# coding: utf-8
__author__ = 'Roman Solovyev (ZFTurbo): https://github.com/ZFTurbo/'

import argparse
import numpy as np
import torch
import torch.nn as nn
import yaml
import os
import soundfile as sf
from ml_collections import ConfigDict
from omegaconf import OmegaConf
from tqdm.auto import tqdm
from typing import Dict, List, Tuple, Any, Union
import loralib as lora
import gc  # For garbage collection
import logging  # Hata takibi için

# Log ayarları
logging.basicConfig(level=logging.INFO, filename='utils.log', format='%(asctime)s - %(message)s')

def load_config(model_type: str, config_path: str) -> Union[ConfigDict, OmegaConf]:
    try:
        with open(config_path, 'r') as f:
            if model_type == 'htdemucs':
                config = OmegaConf.load(config_path)
            else:
                config = ConfigDict(yaml.load(f, Loader=yaml.FullLoader))
            return config
    except FileNotFoundError:
        raise FileNotFoundError(f"Configuration file not found at {config_path}")
    except Exception as e:
        raise ValueError(f"Error loading configuration: {e}")
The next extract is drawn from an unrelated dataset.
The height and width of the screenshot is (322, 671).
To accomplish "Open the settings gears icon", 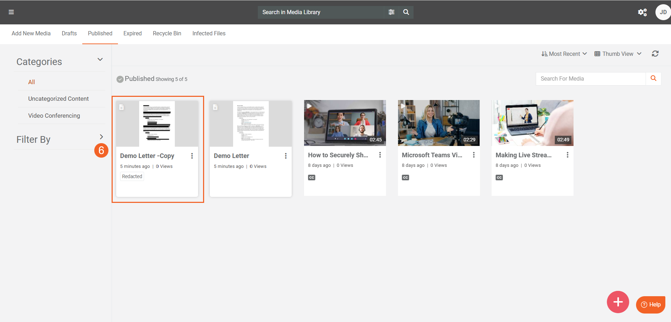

def get_model_from_config(model_type: str, config_path: str) -> Tuple:
    """
    Load the model specified by the model type and configuration file.

    Parameters:
    ----------
    model_type : str
        The type of model to load (e.g., 'mdx23c', 'htdemucs', 'scnet', etc.).
    config_path : str
        The path to the configuration file (YAML or OmegaConf format).

    Returns:
    -------
    model : nn.Module or None
        The initialized model based on the `model_type`, or None if the model type is not recognized.
    config : Any
        The configuration used to initialize the model. This could be in different formats
        depending on the model type (e.g., OmegaConf, ConfigDict).

    Raises:
    ------
    ValueError:
        If the `model_type` is unknown or an error occurs during model initialization.
    """

    config = load_config(model_type, config_path)
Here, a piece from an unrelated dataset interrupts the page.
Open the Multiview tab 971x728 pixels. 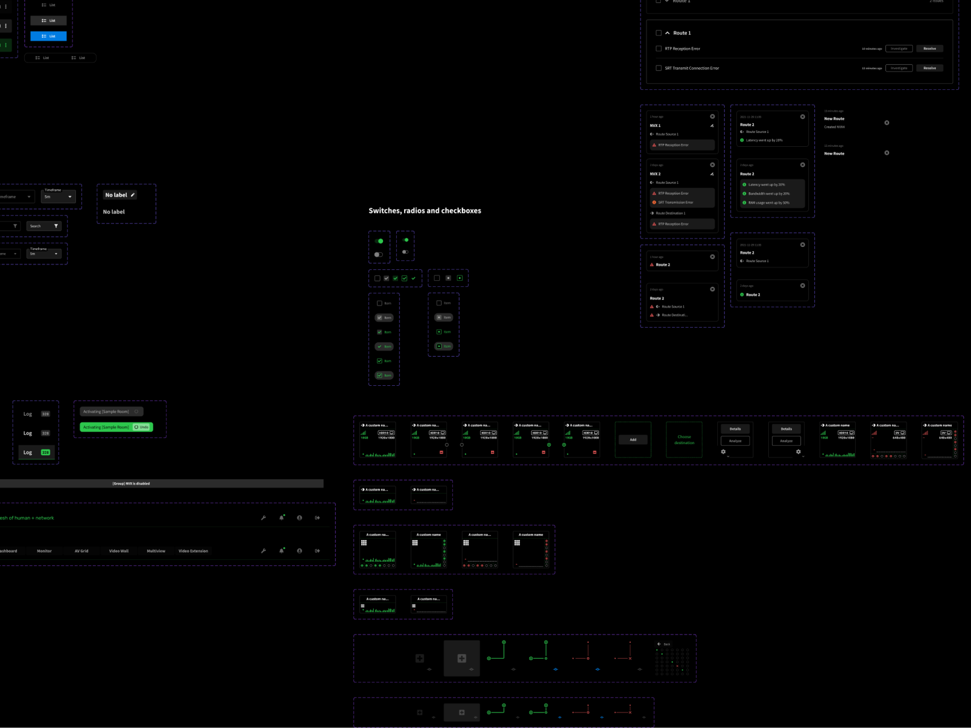coord(156,551)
    if model_type == 'mdx23c':
        from models.mdx23c_tfc_tdf_v3 import TFC_TDF_net
        model = TFC_TDF_net(config)
    elif model_type == 'htdemucs':
        from models.demucs4ht import get_model
        model = get_model(config)
    elif model_type == 'segm_models':
        from models.segm_models import Segm_Models_Net
        model = Segm_Models_Net(config)
    elif model_type == 'torchseg':
        from models.torchseg_models import Torchseg_Net
        model = Torchseg_Net(config)
    elif model_type == 'mel_band_roformer':
        from models.bs_roformer import MelBandRoformer
        model = MelBandRoformer(**dict(config.model))
    elif model_type == 'bs_roformer':
        from models.bs_roformer import BSRoformer
        model = BSRoformer(**dict(config.model))
    elif model_type == 'swin_upernet':
        from models.upernet_swin_transformers import Swin_UperNet_Model
        model = Swin_UperNet_Model(config)
    elif model_type == 'bandit':
        from models.bandit.core.model import MultiMaskMultiSourceBandSplitRNNSimple
        model = MultiMaskMultiSourceBandSplitRNNSimple(**config.model)
    elif model_type == 'bandit_v2':
        from models.bandit_v2.bandit import Bandit
        model = Bandit(**config.kwargs)
    elif model_type == 'scnet_unofficial':
        from models.scnet_unofficial import SCNet
        model = SCNet(**config.model)
    elif model_type == 'scnet':
        from models.scnet import SCNet
        model = SCNet(**config.model)
    elif model_type == 'apollo':
        from models.look2hear.models import BaseModel
        model = BaseModel.apollo(**config.model)
    elif model_type == 'bs_mamba2':
        from models.ts_bs_mamba2 import Separator
        model = Separator(**config.model)
    elif model_type == 'experimental_mdx23c_stht':
        from models.mdx23c_tfc_tdf_v3_with_STHT import TFC_TDF_net
        model = TFC_TDF_net(config)
    else:
        raise ValueError(f"Unknown model type: {model_type}")

    return model, config

def read_audio_transposed(path: str, instr: str = None, skip_err: bool = False) -> Tuple[np.ndarray, int]:
    try:
        mix, sr = sf.read(path)
        if len(mix.shape) == 1:  # Mono audio
            mix = np.expand_dims(mix, axis=-1)
        return mix.T, sr
    except Exception as e:
        if skip_err:
            print(f"No stem {instr}: skip!")
            return None, None
        raise RuntimeError(f"Error reading the file at {path}: {e}")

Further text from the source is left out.